Fig. 2: Schematic [2] for reverse engineering, a desired sensory profile from molecular features.

· Predictive Modeling for odor character of a chemical using machine learning combined with Natural language processing

NOZAKI et al. [4] had published first report by combining machine olfaction with natural language processing for odor character prediction. Their predictive model utilizes nonlinear dimensionality reduction on mass spectra data and performs the clustering of descriptors by natural language processing. Sensory evaluation is widely used to measure human impressions to smell or taste by using verbal descriptors, such as “spicy” and “sweet”. However, as it requires significant amounts of time and human resources, a large-scale sensory evaluation test is difficult to perform. Their model successfully predicts a group of descriptors for a target chemical through a series of computer simulations.

Fig. 3: MDS diagrams based on (a) one minus the sample correlation between points, (b) cosine distance based on Word2vec modeling. Descriptors considered belonging to the same group, e.g. “rose”, “jasmine”, “lily”, “iris” and “violet” are marked in blue. “milk”, “cheese”, and “butter” are enclosed in red [4].

In this paper, they proposed a predictive model incorporating the language modeling method Word2vec to predict odor characters of chemicals represented by binary values from mass spectra. In the catalog data of Sigma-Aldrich used in this study, descriptors to represent the odor characters of molecules were used exclusively even if other descriptors represent similar odor characters, resulting in vanishing of similarity among descriptors. Although the number of clusters is a trade-off relationship with the accuracy of the model, their proposed model had a prediction accuracy of 53% for true positives and of 85% for true negatives when the number of odor clusters was set to twenty.

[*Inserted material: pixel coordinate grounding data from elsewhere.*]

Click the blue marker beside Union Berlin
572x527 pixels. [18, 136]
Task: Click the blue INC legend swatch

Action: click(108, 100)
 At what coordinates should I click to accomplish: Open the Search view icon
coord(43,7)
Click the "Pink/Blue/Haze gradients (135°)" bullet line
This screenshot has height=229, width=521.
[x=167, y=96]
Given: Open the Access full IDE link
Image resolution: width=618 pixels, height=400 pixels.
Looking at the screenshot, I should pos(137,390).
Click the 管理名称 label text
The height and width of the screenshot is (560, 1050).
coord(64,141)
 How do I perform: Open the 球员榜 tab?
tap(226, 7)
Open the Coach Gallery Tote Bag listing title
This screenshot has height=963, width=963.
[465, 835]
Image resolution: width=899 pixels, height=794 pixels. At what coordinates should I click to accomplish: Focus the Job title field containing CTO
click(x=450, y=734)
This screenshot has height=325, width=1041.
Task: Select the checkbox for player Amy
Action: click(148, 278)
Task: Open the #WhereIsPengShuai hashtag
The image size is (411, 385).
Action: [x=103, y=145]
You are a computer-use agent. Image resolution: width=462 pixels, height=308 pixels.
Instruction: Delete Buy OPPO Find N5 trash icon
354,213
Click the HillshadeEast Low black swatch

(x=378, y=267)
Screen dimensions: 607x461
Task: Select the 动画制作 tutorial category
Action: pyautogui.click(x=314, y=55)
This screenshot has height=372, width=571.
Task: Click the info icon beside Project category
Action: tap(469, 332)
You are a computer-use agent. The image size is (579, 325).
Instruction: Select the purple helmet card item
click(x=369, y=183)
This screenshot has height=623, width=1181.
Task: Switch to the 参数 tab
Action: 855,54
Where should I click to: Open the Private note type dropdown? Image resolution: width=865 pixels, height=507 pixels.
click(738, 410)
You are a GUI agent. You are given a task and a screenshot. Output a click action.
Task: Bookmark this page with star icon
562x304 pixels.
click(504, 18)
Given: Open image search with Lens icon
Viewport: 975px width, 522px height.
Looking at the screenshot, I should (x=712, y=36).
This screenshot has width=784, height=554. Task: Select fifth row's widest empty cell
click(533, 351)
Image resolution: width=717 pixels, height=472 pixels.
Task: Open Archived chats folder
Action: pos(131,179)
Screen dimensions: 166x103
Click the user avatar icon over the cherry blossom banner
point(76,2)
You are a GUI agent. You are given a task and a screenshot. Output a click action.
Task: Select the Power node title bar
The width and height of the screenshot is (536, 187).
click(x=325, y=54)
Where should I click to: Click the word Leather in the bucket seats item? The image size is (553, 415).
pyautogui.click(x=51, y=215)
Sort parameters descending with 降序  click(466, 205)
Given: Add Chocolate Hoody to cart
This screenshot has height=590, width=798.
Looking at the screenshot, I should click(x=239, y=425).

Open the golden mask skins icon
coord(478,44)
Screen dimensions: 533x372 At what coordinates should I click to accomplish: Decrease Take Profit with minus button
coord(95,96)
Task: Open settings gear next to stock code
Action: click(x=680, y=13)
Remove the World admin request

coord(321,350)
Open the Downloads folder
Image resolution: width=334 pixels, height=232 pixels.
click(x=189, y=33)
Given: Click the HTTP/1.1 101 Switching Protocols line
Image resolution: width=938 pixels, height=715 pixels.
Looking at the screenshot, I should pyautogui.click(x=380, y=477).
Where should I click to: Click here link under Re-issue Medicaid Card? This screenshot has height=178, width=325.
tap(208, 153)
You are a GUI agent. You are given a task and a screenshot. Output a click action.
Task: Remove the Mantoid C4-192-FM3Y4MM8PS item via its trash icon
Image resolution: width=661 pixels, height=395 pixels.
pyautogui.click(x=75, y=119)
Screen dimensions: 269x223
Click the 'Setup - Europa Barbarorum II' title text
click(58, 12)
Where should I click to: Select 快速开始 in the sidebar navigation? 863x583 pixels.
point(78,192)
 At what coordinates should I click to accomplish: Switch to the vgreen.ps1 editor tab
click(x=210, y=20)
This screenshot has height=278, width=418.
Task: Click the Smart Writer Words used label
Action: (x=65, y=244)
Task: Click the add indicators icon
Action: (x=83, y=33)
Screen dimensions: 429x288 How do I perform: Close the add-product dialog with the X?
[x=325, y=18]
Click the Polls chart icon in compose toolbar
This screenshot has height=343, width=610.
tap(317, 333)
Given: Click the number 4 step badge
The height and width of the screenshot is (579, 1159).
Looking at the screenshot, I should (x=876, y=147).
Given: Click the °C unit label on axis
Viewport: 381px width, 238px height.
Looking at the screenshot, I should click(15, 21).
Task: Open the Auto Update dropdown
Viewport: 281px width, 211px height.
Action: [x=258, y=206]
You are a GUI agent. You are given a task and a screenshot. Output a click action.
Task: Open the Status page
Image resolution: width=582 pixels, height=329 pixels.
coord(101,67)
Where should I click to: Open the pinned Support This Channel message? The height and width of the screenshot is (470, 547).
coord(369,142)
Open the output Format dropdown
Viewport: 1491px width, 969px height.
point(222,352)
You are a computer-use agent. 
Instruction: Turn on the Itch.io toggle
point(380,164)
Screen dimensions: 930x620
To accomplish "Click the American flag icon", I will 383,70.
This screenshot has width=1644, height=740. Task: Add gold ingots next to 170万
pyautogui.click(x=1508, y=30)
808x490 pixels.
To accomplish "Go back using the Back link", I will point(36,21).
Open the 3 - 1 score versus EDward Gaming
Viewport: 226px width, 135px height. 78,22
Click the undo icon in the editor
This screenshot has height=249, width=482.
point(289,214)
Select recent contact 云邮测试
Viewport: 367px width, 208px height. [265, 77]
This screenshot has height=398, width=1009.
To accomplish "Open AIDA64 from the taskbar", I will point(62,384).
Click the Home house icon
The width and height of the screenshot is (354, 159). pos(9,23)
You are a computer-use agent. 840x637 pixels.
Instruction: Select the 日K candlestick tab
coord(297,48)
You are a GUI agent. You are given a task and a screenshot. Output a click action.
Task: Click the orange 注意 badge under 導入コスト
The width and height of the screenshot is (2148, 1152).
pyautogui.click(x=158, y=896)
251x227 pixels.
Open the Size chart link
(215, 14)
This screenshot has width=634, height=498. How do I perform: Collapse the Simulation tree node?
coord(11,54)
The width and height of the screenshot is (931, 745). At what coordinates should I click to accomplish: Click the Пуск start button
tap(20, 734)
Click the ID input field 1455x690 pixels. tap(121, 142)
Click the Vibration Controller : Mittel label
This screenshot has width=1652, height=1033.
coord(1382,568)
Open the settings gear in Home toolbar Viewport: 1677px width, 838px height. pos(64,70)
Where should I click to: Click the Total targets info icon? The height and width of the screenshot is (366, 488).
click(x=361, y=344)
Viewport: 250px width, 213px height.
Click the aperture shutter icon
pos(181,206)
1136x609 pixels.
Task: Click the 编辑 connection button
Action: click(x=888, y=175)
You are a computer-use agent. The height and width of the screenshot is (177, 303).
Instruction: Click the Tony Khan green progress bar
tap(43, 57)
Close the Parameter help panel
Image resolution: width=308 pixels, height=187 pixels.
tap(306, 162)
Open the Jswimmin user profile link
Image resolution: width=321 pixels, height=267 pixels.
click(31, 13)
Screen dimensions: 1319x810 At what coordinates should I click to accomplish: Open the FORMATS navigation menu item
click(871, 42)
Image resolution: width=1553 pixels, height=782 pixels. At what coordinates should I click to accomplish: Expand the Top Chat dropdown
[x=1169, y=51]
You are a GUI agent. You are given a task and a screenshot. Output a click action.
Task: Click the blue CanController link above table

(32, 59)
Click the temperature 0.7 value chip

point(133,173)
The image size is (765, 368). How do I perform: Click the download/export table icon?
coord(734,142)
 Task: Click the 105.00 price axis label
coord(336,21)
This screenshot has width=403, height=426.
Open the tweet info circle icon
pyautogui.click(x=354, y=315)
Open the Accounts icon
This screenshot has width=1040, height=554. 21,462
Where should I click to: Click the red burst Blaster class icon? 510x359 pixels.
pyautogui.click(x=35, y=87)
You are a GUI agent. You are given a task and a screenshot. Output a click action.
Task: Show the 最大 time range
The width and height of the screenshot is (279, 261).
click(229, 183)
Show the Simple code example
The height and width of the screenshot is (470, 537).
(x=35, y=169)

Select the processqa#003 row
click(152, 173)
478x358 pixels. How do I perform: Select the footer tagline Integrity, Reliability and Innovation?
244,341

· Predicting Natural Language descriptions of mono-molecular odorants

Most people don’t have the right words to describe what they are smelling. Though humans can distinguish about a trillion odors, but our vocabulary is limited. Terms like fruity and musky are not only imprecise but also colored by cultural bias. Unlike other senses-hearing, sight, tough and taste- we have trouble agreeing on universal terms for smells. Followed by NOZAKI et al. [4], an IBM study recently published in Nature [5] suggests a promising solution to augment our smell vocabulary. Researchers led by computational neuroscientist Gulliermo Cecci used artificial intelligence to create an algorithm that translates fuzzy descriptive words to their molecular compound and vice versa. Fig. 4 shows the Construction of a universal perceptual map.

Fig. 4: Construction of a universal perceptual map [5].

Fig. 4(a) describes similitudes and differences between the DREAM and Dravnieks psychophysical olfactory datasets. Dravnieks dataset used olfaction experts, a smaller set of 128 molecules, 58 overlapping with DREAM, and a large set of 146 descriptors, 10 descriptors overlapping with DREAM. Diagram (b) showing the approach to predict ratings for the Dravnieks descriptor sets.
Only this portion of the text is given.